PROMPT: In the entries below, find the line with "This screenshot has height=396, width=646." and the line with "Maximize the Rebuilder". Reproduce those two lines and every line between them exactly, and nothing more.

Saved data entries:
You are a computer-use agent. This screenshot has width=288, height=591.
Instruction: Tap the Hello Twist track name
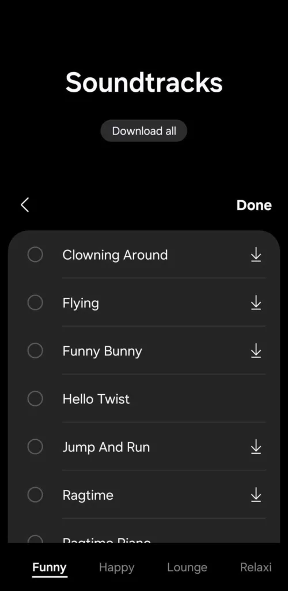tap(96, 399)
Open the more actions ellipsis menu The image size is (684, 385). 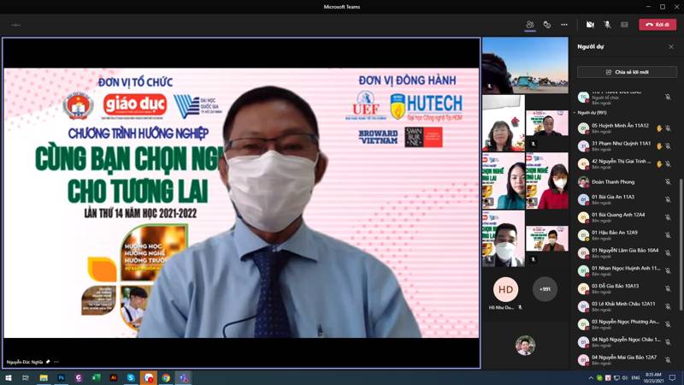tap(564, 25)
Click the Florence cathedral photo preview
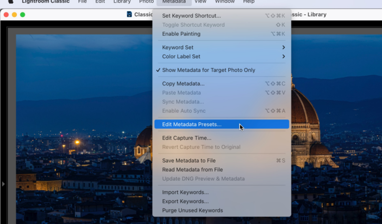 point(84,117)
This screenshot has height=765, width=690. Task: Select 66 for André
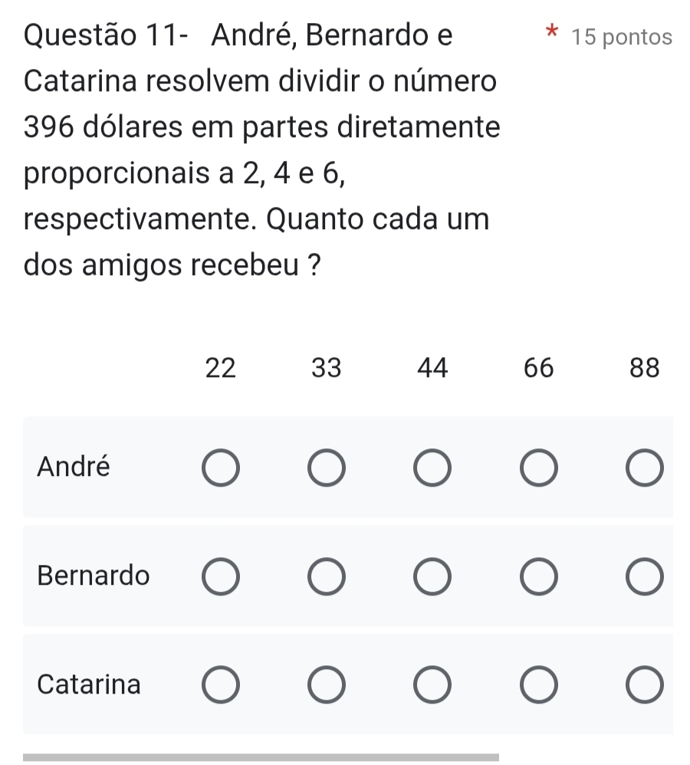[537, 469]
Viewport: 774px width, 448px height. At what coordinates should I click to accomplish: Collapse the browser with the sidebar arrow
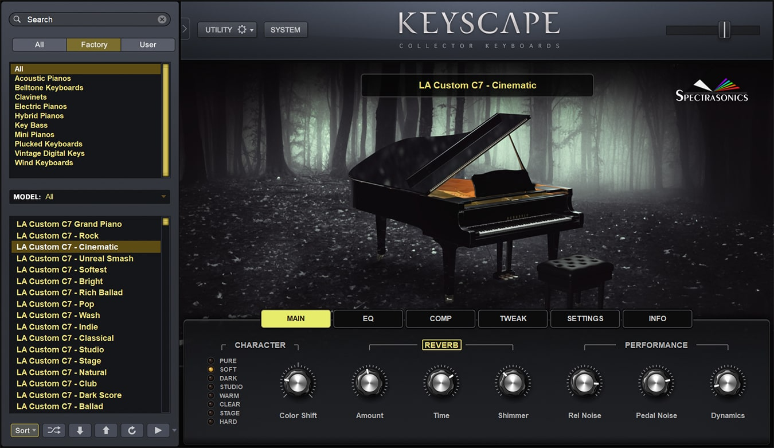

---

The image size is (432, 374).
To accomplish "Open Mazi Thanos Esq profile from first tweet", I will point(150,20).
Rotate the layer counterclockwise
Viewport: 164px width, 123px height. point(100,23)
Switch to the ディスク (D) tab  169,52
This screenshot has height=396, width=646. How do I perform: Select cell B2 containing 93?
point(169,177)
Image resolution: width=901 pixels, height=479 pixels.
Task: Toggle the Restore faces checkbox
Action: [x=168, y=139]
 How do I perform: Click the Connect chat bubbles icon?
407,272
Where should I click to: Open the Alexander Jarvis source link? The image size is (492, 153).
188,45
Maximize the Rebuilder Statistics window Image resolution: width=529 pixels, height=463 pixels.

RESPONSE TO THE TASK:
This screenshot has height=396, width=646. How do I perform: Select cell B2 containing 93?
point(169,177)
Image resolution: width=901 pixels, height=479 pixels.
Task: Toggle the Restore faces checkbox
Action: [x=168, y=139]
 How do I perform: Click the Connect chat bubbles icon?
407,272
Where should I click to: Open the Alexander Jarvis source link? The image size is (492, 153).
188,45
Maximize the Rebuilder Statistics window Image resolution: width=529 pixels, height=463 pixels.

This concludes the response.